### WHAT THE TASK ASKS
Exclude every picture. Output verbatim the lines from the one containing "Open Rechercher et" to the end of the data.

### EXCERPTED RECORDS
■ ■ ■ ■

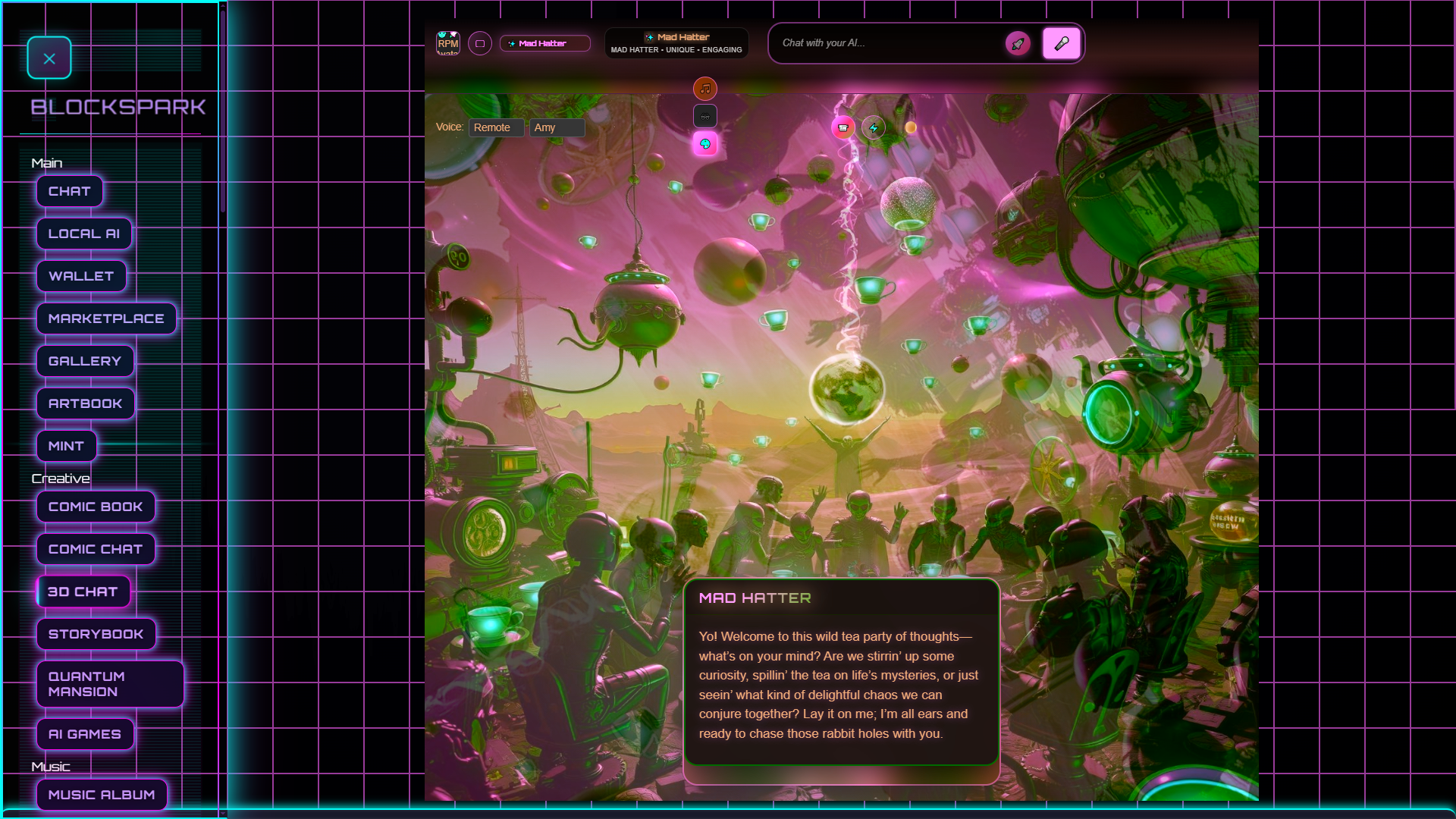This screenshot has width=1456, height=819.
Task: Open the Mad Hatter character selector
Action: [544, 43]
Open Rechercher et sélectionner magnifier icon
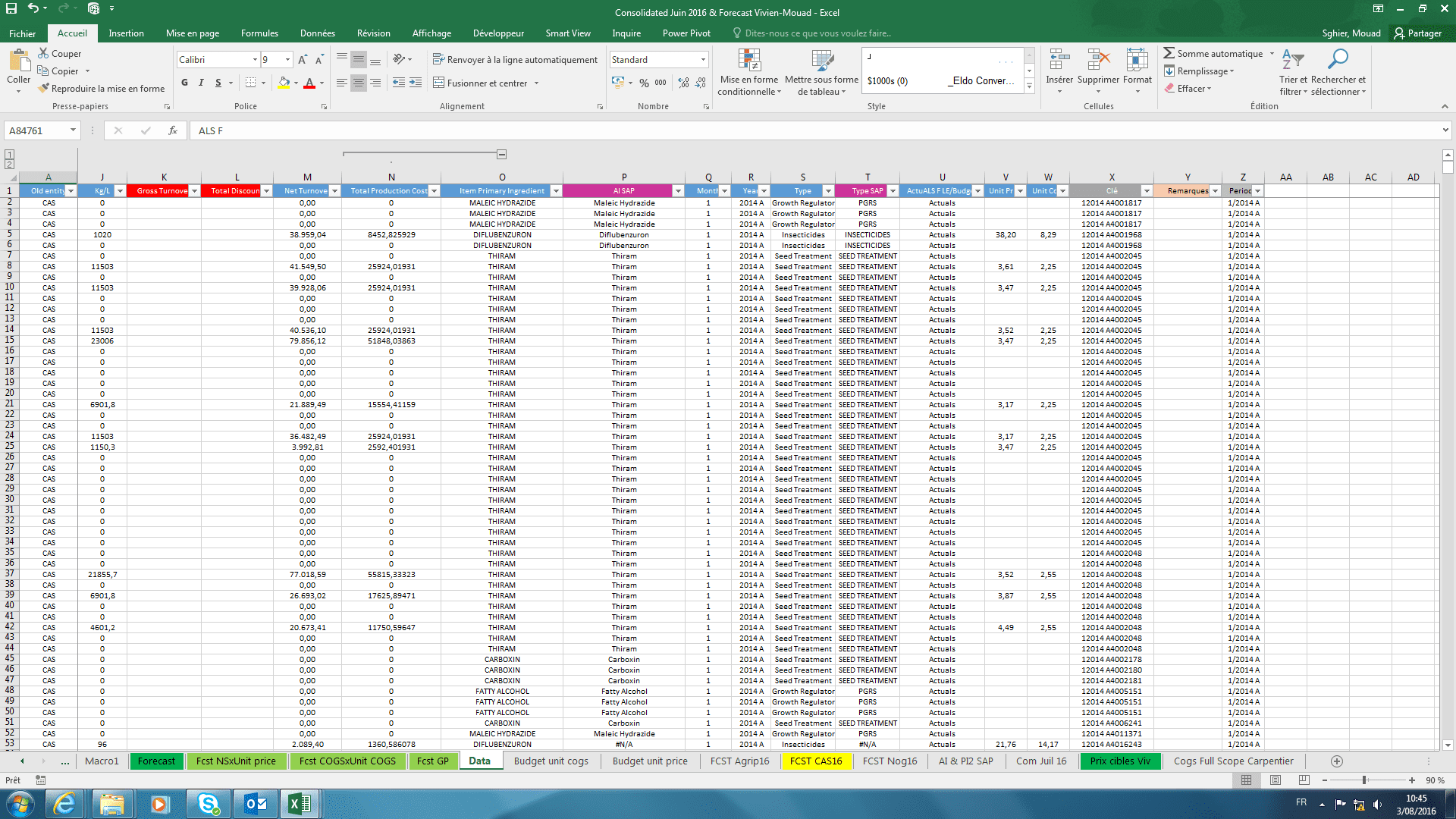This screenshot has width=1456, height=819. 1338,59
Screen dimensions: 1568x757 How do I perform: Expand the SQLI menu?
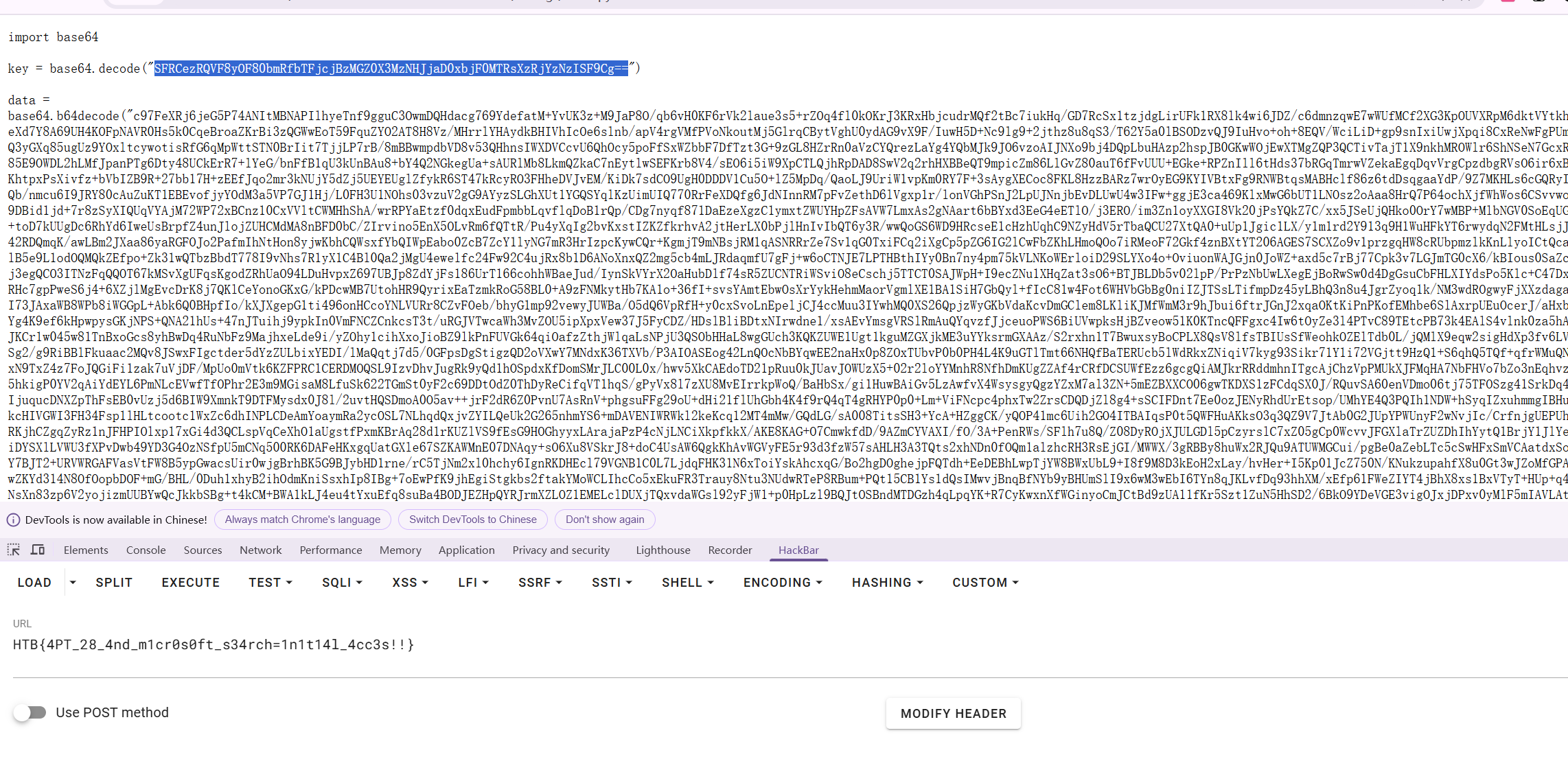(342, 583)
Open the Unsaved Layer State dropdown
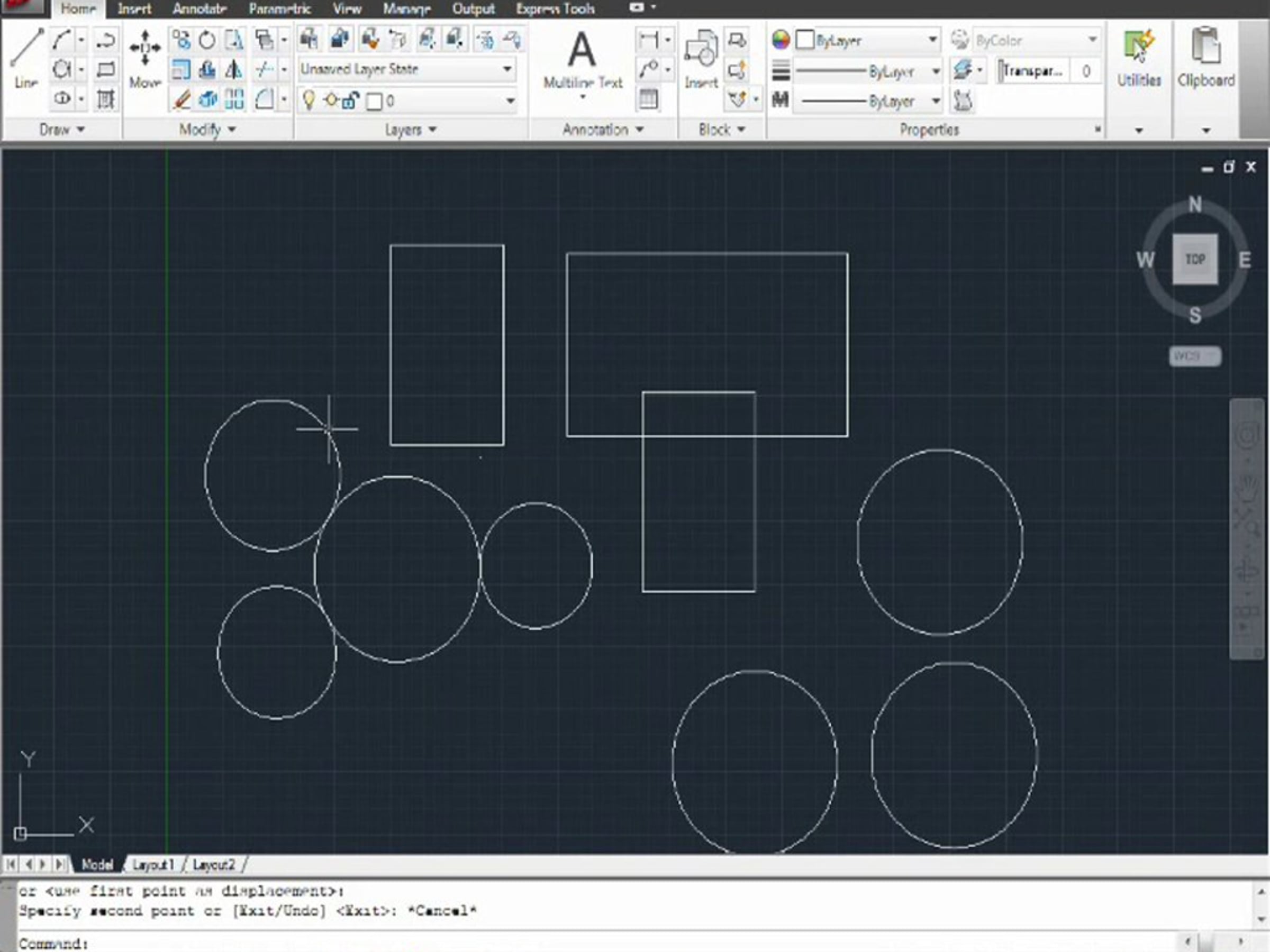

■ ■ ■ ■

### EXERCISE RESULT
Open Rechercher et sélectionner magnifier icon
This screenshot has width=1456, height=819. 1338,59
Screen dimensions: 1568x757 How do I perform: Expand the SQLI menu?
(342, 583)
Open the Unsaved Layer State dropdown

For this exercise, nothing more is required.